**WHAT YOU ARE ASKED TO DO**. Collect every line in the material below that contains the word "list".

(Item position entries)
(begin)

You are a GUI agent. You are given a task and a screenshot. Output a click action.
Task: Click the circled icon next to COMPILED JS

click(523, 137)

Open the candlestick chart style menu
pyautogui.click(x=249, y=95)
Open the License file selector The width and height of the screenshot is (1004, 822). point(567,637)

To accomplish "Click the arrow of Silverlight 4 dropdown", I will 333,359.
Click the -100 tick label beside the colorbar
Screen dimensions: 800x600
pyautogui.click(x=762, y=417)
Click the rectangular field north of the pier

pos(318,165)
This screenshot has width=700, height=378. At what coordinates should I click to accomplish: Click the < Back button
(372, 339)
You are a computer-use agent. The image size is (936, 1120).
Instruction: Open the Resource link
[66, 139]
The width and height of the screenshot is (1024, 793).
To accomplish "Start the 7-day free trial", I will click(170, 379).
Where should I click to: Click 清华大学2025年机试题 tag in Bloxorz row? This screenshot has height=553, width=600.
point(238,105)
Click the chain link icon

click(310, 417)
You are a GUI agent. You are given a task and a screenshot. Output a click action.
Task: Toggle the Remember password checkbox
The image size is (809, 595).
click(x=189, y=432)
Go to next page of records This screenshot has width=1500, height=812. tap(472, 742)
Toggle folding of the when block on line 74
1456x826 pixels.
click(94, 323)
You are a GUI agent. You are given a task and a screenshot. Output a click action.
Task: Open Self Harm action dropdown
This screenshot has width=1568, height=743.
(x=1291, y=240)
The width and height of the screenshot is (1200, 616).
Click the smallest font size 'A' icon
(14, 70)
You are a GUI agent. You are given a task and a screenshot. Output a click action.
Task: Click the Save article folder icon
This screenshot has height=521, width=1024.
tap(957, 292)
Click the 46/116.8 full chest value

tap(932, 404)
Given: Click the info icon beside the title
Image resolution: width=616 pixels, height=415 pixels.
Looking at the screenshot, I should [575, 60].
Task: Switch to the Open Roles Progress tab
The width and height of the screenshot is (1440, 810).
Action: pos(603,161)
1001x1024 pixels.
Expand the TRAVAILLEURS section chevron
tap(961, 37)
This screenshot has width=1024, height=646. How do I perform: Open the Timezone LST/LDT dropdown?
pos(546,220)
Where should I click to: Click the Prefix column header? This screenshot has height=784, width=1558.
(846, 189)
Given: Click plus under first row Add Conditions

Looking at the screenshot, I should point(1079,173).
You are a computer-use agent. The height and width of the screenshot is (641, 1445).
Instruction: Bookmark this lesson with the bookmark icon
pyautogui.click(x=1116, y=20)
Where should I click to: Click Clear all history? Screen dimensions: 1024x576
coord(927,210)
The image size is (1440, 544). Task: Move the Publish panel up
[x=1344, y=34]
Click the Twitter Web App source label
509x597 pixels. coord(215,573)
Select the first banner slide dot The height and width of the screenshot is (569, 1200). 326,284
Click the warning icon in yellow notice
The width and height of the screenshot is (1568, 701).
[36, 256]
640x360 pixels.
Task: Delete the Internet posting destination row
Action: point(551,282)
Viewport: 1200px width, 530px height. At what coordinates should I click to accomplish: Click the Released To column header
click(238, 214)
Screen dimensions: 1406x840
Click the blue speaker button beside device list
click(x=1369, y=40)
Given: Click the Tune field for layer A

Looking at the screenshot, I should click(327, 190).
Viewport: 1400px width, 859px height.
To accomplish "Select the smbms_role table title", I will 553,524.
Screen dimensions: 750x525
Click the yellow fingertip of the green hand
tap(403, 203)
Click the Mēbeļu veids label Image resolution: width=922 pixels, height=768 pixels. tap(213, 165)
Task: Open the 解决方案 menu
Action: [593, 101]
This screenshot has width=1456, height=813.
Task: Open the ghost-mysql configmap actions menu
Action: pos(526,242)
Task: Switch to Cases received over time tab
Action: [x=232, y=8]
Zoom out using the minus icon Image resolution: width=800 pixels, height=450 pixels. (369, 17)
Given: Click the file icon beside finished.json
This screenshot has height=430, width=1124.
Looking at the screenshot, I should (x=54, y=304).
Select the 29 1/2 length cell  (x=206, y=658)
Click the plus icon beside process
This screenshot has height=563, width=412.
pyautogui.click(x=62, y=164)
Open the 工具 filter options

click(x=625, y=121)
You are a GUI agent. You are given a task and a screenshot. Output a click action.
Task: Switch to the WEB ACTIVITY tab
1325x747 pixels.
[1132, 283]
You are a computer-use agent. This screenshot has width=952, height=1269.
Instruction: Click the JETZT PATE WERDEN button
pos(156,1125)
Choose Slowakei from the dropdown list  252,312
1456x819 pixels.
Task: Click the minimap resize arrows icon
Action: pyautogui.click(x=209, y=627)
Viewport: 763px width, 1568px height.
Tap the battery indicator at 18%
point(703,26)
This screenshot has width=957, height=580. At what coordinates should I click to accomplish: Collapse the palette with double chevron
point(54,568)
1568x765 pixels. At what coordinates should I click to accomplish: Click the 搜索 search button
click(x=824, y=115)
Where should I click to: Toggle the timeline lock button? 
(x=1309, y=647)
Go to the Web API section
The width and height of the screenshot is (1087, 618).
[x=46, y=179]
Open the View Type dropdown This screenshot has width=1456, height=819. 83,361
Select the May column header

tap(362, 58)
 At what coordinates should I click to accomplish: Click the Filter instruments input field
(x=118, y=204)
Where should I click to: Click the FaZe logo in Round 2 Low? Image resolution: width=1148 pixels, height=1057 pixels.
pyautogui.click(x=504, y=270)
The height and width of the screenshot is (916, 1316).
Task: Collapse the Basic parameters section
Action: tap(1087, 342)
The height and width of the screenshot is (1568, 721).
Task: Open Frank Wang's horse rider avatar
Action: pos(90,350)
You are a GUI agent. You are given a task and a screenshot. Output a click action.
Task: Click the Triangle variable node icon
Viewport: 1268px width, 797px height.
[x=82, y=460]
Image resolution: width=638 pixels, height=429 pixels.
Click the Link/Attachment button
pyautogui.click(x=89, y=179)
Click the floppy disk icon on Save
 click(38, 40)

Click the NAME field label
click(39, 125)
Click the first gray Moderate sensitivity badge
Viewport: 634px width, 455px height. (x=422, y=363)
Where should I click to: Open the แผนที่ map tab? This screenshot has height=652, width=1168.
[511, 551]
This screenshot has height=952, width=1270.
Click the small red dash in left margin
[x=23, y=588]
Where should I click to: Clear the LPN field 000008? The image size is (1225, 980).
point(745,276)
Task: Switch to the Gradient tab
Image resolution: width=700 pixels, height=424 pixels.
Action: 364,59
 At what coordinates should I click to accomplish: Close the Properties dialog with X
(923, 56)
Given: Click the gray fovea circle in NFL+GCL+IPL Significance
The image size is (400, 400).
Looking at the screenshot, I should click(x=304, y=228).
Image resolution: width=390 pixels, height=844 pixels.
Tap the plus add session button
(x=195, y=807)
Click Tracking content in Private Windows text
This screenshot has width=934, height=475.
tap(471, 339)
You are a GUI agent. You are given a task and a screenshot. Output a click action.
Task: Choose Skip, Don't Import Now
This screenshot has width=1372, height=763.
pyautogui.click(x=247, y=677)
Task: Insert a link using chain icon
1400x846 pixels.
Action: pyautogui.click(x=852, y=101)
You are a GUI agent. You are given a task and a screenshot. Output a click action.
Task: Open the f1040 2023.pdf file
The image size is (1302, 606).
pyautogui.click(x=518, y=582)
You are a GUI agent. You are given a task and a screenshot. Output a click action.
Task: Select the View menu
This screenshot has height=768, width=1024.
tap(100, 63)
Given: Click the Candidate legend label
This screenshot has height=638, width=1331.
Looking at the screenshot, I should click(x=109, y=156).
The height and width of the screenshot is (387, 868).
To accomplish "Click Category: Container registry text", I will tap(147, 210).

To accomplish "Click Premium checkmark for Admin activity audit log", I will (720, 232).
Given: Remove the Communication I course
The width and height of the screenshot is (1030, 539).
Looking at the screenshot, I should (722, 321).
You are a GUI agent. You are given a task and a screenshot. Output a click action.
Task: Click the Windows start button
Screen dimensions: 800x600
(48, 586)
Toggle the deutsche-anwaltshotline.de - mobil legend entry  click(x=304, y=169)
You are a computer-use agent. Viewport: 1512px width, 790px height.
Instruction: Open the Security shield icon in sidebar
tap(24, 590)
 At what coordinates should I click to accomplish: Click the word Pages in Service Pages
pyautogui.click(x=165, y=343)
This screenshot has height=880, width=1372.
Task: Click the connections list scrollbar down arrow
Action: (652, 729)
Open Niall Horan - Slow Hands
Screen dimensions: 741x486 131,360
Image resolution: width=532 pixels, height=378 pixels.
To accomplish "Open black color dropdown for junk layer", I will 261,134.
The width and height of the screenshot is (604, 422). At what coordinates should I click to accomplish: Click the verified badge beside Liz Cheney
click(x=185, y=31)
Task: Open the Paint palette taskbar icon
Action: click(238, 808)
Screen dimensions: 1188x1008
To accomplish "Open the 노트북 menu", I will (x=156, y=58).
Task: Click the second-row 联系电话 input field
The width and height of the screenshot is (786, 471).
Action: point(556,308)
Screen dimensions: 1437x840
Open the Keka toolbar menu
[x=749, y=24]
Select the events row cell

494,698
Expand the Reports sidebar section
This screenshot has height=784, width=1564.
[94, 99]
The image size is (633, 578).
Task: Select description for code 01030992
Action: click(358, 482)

(end)

**TASK RESULT**.
Click the blue speaker button beside device list
Choose Slowakei from the dropdown list  252,312
Task: Click the connections list scrollbar down arrow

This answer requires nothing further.